The historical bias within many health care organizations around the perceived difficulties of integrating third-party apps can lead to long sales cycles for app developers and frustrations on both ends of the transaction. While understanding around the newer paradigm of integrating with SMART and FHIR continues to grow, there is still a need for more education on how things are becoming easier.
Developers who position themselves as experts on SMART and FHIR have more success with getting health care systems on board with their standards-based applications. By becoming advocates for open standards, developers can support wholesale change beyond the immediate value of their applications.
Practical steps for EHR app integration
Many organizations are using free-standing web apps to enhance clinical workflow and practice. An ideal starting point for exploring the potential of medical apps on an open platform might be to look at helper apps and inquire about SMART/FHIR versions that can be brought into an integrated workflow in the EHR.
There are several factors for physicians to consider when looking at medical apps:
- What value does this app bring to my organization and practice?
- To what extent does the EHR support the SMART/FHIR specifications?
- Is the organization ready to integrate apps from both technological and cultural standpoints?
- How much is the organization willing to spend?
- Does the organization need a third-party app, or can in-house talent create it?
Security is likely a top priority for any health care organization as it considers the viability of using apps. Credible vendors will take their apps through a rigorous validation process to assess security, functionality and design before publishing to an app store. Apps must protect not only the privacy and data of patients and providers but also the quality of the user experience. It is not a one-size-fits-all situation, so health care institutions will need to evaluate the clinical appropriateness, accuracy and usefulness of each app based on their organization’s needs.
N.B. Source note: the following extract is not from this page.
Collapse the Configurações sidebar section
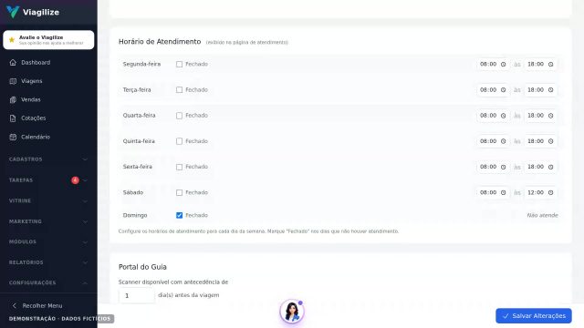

Health care applications now and next
SMART and FHIR are still in their infancy, as are most EHR implementations. We have not hit a critical mass of apps that are available, but many EHRs are beginning to feature apps on their website. With more than 2,600 developers in the sandbox, we are just getting started.
Moving forward, addressing how to connect the rich data that patients amass in their mobile medical apps with their clinicians in the EHR will continue to be an important conversation. Provider-facing SMART and FHIR apps that run in the EHR and connect to consumer-facing apps, such as Rimidi, can provide that connection. Funders and developers of mobile health apps should focus on not just the member app but also on facilitating the connection to the medical provider’s EHR.
Data availability, redundant practices and non-integrated workflows are some of the hurdles we need to overcome before the full potential of medical apps is realized. We must accept SMART and FHIR as the de facto standards for app development. EHR vendors must be willing to build and extend APIs to fully support the specifications. Other specifications, such as CDS Hooks, will also need to develop and be fully supported if we expect to see meaningful integration into clinical workflows. We are still very early in this process, but as the standards mature, I predict an explosion of innovation that will take health care to places unknown.
Although there is some apprehension among health care providers about the value of introducing apps into the EHR, there is even more excitement about the possibilities. If health care organizations are thoughtful in their selection of apps, the likelihood of improving workflows, increasing efficiency and gaining more clinical guidance and relevancy is great.